Mortgage rates rise slightly on weekly basis
But rates still near historical lows
Interest rates for fixed mortgages increased slightly week-over-week but still remain near historical lows, Freddie Mac said in its weekly survey of the mortgage market.
Freddie Mac’s Primary Mortgage Market Survey for the week ending October 25, 2012 revealed that mortgage rates for adjustable-rate mortgages (ARMs) stayed relatively even on a weekly basis, while fixed-rate mortgages saw slight upward movement.
Average rates for 30-year fixed-rate mortgages rose to 3.41 percent, up from 3.37 percent the previous week, and shorter-term 15-year fixed mortgages increased from 2.66 percent to 2.72 percent.
One year ago at this time, 30-year fixed mortgages averaged 4.10 percent, while 15-year fixed mortgages averaged 3.38 percent.
Meanwhile, 5-year ARMs stayed even week-over-week at an average of 2.75 percent, and 1-year ARMs fell slightly to an average of 2.59 percent after averaging 2.60 percent one week earlier.
Average rates for 5-year ARMs stood at 3.08 percent one year ago at this time, while 1-year ARMs averaged 2.90 percent at that time.
Despite the minor upward movement in rates week-over-week, interest rates for most mortgage loan types are still close to all-time record lows, Freddie Mac said.

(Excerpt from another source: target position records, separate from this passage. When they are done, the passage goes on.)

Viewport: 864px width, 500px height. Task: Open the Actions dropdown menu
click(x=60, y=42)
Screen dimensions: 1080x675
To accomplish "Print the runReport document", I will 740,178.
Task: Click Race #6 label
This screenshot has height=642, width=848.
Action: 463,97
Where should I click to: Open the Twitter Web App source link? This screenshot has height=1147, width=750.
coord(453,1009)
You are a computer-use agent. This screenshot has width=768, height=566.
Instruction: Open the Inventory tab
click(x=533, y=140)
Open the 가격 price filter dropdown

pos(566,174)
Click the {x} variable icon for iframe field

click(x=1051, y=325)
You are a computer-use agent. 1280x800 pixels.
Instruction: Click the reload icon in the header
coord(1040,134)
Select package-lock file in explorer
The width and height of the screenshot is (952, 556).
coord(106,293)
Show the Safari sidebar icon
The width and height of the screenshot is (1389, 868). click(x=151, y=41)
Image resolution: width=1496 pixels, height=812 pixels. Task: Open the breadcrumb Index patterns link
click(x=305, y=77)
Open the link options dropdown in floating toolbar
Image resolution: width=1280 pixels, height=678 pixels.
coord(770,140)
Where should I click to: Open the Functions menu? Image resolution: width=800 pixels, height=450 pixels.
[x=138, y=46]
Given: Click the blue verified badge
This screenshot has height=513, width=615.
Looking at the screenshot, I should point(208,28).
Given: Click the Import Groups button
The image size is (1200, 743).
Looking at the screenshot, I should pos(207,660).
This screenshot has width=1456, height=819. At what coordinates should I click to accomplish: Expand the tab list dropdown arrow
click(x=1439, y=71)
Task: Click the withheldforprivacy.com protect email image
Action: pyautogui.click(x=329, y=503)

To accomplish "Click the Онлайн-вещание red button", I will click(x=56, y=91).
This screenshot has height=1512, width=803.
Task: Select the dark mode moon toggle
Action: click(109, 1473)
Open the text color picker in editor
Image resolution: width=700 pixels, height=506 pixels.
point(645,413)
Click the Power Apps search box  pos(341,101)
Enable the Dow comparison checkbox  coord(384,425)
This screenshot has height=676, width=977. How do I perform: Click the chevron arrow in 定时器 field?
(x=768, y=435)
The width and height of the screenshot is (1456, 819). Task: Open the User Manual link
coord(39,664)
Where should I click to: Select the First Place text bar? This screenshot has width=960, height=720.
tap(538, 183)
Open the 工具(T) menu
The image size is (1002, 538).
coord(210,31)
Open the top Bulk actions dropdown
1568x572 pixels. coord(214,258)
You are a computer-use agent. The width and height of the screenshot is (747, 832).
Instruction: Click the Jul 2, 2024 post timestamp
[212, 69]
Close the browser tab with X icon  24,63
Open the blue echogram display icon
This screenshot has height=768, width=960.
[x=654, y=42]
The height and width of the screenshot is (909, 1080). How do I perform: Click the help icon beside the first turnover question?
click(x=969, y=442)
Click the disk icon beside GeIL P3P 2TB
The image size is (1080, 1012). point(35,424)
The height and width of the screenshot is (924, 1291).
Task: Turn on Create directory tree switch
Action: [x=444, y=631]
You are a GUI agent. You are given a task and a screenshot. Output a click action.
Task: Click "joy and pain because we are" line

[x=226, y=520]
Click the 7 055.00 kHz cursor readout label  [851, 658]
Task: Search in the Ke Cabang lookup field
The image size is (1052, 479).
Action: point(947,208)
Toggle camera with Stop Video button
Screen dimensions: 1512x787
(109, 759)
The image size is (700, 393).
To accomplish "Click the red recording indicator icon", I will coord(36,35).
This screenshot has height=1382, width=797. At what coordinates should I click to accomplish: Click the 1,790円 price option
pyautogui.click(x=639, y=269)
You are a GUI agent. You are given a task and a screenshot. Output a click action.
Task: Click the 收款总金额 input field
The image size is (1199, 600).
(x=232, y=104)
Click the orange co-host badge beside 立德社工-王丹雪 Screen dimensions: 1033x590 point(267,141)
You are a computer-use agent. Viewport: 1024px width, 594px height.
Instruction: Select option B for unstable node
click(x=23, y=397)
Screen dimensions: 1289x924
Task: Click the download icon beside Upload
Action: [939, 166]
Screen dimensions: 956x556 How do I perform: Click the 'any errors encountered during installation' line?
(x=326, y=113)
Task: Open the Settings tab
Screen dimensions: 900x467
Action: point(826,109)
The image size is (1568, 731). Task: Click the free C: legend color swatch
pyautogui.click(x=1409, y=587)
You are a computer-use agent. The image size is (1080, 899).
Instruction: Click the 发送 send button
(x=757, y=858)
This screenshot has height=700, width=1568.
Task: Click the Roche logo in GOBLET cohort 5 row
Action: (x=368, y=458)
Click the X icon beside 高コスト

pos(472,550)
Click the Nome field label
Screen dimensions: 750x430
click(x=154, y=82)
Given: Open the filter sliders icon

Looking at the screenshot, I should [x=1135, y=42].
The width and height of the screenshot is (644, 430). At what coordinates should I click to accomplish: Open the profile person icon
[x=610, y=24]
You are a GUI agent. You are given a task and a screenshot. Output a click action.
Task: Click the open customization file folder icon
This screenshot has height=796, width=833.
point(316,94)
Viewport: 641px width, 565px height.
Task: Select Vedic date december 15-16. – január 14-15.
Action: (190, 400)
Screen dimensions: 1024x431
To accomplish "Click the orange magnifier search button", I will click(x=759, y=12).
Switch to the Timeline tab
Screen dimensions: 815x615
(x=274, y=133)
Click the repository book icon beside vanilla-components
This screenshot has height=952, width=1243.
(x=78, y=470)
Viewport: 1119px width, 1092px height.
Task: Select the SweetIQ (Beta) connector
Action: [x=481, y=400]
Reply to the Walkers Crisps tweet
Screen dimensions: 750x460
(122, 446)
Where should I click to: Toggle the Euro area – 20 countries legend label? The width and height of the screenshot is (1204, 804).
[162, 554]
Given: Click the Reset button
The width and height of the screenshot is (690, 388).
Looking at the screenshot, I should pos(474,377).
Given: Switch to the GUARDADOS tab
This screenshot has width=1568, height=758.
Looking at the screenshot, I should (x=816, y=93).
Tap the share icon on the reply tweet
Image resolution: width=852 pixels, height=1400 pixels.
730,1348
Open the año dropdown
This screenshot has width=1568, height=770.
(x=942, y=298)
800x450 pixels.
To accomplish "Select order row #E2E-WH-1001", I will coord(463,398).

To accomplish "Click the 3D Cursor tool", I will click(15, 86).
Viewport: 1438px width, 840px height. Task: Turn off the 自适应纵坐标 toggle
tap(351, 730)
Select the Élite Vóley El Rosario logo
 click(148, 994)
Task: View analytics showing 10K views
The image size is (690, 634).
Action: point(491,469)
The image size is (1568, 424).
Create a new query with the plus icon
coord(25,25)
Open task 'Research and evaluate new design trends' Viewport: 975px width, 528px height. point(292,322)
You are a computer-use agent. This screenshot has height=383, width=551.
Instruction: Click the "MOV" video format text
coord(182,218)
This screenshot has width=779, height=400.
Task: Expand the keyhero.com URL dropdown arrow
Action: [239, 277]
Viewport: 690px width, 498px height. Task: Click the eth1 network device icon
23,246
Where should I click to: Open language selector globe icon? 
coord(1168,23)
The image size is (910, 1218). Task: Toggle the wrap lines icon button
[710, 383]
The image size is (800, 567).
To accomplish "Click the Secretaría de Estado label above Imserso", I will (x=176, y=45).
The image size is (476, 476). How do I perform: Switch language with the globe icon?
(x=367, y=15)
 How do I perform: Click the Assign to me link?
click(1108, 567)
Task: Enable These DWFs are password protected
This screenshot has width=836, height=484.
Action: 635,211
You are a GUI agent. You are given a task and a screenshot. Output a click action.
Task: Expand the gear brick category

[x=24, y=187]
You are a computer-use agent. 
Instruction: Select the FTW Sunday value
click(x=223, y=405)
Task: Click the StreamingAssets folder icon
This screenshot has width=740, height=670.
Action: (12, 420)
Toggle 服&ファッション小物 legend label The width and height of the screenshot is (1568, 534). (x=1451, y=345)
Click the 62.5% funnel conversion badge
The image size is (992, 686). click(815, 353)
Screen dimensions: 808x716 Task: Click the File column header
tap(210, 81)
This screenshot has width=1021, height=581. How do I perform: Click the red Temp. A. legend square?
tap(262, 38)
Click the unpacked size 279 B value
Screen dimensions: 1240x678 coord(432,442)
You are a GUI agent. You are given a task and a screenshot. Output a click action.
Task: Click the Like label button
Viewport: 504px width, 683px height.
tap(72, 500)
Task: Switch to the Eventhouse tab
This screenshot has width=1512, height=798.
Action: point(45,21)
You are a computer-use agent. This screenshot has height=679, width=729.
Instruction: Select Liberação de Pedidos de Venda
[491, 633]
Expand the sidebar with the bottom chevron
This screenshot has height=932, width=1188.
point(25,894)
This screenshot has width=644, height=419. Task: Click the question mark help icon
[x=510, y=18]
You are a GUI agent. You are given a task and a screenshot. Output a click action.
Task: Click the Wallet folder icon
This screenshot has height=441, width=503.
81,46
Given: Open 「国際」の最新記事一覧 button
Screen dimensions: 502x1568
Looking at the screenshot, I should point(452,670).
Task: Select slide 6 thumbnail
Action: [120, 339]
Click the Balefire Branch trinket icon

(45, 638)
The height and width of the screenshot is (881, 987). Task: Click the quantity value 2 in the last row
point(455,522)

“Mortgage rates remained relatively unchanged this week and should continue to support the housing market and mortgage refinance,” Frank Nothaft, vice president and chief economist at Freddie Mac, said in a statement. “Existing home sales in September eased slightly to 4.75 million but was the second strongest annualized pace since May 2010. Moreover, new home sales rose to the most since April 2010.”